Tom's loft unit types.
With his unit types designed, Tom began the process of aggregating them into a functional mid-rise building with 13 storeys. On the ground floor, he used a series of steps to create a pattern that resembles a topographical map of the neighbourhood. The open, multi-level space contains a number of shared amenities, including a garden, a media room, and an art gallery.
On each residential floor, Tom planned a mix of dormitory-style units and loft-style units, all arranged for maximum density around a wide central corridor with shared amenities like elevators and study space. Some floors have Zen gardens, intended to be shared among the residents. "University students and workers both have to deal with a lot of stress," Tom says. "The Zen gardens provide very relaxing common space for everyone, and they also relate to the Japanese aesthetic of the sliding screens, which I deployed in numerous locations."
Top: Tom's plan for his building's ground floor. Bottom: One of Tom's residential floor plans, with Zen garden.
Tom's inside-out approach to the project's design resulted in a blocky exterior, with units jutting out from the building's sides. "The way the units are arranged doesn't allow for straightforward ground-to-top columns or beams," Tom says. "They would intersect with the units."

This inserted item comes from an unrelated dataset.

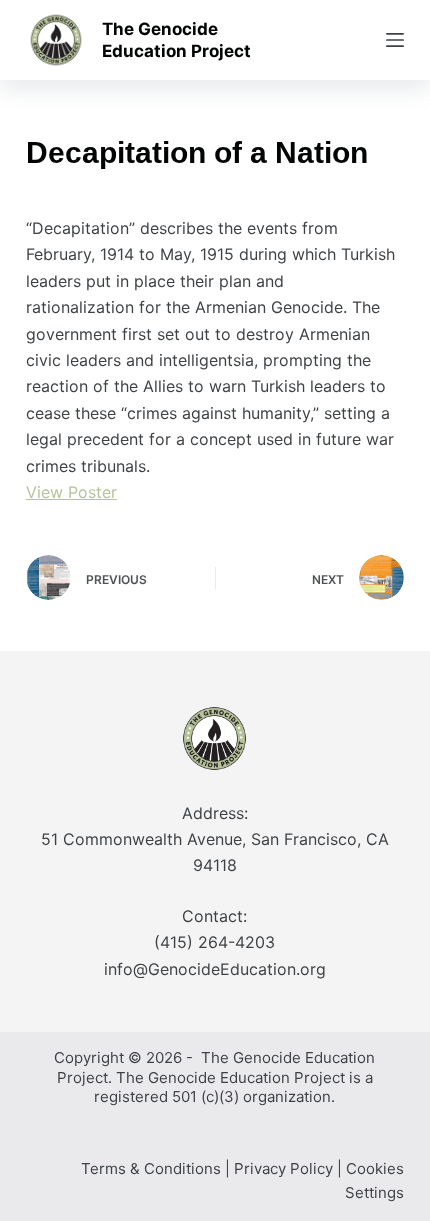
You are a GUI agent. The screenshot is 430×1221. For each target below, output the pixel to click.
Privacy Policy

To resolve the structural problem, Tom designed a mass-timber exoskeleton, which both adds structural support and smooths out the building's right angles, giving its exterior a slightly curved appearance.
An elevation drawing showing the exterior of Tom's building and its relationship with the adjacent heritage building.
Another design problem was the building next door: a heritage structure that students were required to incorporate into their designs. Tom's solution was to transform the heritage structure's rooftop into an extra-large Zen garden, accessible by staircase from one of his building's upper floors.